▶ _What you are asked to do_:
Recast the data from the line with "Task: Click the blond" up to and including the line with "tap(709, 24)" as a Markdown table with the columns Row and Line, one numbered row per line and blank lines left out.

▶ _Data shown_:
-- Start --
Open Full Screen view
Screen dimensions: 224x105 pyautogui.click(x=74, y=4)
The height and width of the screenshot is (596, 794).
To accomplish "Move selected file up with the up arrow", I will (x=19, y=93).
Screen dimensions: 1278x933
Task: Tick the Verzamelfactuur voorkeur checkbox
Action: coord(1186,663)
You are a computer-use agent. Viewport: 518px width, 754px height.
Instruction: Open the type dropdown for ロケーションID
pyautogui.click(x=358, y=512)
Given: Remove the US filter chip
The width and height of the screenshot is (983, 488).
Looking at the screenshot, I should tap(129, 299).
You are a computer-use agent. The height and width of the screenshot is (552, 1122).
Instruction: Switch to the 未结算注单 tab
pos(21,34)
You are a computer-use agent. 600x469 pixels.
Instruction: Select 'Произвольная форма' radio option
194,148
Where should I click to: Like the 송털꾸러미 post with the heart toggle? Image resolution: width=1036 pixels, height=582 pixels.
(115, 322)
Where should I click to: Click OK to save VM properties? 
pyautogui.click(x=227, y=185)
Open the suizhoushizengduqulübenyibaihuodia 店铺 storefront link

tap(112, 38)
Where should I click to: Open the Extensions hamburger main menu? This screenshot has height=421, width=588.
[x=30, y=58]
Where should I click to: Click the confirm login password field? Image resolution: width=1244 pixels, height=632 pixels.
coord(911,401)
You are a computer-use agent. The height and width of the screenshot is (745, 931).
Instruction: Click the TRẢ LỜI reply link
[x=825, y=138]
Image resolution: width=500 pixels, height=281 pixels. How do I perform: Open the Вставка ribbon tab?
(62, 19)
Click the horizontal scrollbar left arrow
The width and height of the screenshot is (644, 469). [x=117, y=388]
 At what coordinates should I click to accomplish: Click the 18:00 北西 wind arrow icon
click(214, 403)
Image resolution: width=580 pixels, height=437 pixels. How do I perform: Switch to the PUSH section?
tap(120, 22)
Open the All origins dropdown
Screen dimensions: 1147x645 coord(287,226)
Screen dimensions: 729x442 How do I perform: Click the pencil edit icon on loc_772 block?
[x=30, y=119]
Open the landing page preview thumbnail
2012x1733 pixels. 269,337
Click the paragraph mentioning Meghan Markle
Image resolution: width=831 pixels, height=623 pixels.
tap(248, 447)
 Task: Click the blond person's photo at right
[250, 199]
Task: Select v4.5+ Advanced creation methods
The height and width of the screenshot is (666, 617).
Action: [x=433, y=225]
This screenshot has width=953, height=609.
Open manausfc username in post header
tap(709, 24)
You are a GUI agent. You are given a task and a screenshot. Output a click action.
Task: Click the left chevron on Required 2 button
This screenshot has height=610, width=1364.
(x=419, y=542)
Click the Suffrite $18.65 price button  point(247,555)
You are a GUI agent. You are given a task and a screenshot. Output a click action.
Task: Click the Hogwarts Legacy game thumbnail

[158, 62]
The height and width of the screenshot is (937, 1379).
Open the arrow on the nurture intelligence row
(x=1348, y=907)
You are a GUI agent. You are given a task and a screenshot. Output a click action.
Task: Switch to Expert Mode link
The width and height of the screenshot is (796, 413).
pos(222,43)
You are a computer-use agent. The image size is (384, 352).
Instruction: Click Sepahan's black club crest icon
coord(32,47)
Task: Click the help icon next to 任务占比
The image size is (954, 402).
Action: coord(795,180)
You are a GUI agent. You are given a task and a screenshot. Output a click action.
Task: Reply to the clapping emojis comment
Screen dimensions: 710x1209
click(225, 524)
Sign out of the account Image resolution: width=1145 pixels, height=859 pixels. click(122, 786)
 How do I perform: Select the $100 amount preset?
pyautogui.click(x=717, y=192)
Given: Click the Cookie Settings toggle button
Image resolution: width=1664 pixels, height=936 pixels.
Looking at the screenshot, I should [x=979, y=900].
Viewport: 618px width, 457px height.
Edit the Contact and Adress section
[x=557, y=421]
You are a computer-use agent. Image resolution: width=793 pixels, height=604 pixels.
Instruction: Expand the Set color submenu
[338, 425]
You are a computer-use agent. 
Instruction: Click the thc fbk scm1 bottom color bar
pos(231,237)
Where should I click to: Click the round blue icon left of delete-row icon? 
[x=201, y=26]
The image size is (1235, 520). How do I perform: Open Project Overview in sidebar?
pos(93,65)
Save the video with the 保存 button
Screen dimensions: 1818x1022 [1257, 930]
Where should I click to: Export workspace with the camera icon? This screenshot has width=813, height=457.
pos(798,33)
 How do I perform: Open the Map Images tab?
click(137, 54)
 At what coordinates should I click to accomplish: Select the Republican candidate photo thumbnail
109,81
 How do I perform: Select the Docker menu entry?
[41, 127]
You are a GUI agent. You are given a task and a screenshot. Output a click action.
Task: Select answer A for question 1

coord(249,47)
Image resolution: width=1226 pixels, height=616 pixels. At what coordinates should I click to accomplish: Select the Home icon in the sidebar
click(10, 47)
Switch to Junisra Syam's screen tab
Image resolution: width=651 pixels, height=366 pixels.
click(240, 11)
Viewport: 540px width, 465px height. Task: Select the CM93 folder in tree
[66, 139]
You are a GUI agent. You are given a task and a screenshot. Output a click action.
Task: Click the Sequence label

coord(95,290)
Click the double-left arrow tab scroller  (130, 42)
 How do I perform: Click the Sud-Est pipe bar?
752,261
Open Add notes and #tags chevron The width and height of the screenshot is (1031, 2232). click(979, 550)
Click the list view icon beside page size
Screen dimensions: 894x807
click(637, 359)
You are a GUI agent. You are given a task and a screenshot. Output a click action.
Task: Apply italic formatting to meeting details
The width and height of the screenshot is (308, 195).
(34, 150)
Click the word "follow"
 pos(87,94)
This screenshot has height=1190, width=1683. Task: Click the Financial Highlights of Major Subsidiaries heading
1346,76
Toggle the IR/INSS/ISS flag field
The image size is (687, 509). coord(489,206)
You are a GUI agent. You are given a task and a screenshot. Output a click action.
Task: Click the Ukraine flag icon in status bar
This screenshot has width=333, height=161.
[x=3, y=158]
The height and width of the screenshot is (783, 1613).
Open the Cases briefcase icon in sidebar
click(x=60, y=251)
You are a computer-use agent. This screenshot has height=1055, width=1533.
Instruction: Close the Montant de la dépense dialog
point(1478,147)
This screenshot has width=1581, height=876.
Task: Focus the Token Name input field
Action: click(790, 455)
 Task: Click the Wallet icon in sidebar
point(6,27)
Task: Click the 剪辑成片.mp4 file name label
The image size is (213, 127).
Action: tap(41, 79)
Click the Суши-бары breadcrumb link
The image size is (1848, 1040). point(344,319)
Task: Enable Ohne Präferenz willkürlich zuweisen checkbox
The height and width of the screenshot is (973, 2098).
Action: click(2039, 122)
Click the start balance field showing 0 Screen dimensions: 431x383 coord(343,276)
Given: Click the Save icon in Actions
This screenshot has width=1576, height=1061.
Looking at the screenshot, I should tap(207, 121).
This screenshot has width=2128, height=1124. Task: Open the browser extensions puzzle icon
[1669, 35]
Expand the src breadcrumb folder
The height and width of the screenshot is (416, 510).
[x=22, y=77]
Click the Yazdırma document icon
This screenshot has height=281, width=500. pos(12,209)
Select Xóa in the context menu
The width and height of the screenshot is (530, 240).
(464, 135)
-- End --
▶ _Reply to the exercise_:
| Row | Line |
|---|---|
| 1 |  Task: Click the blond person's photo at right |
| 2 | [250, 199] |
| 3 | Task: Select v4.5+ Advanced creation methods |
| 4 | The height and width of the screenshot is (666, 617). |
| 5 | Action: [x=433, y=225] |
| 6 | This screenshot has width=953, height=609. |
| 7 | Open manausfc username in post header |
| 8 | tap(709, 24) |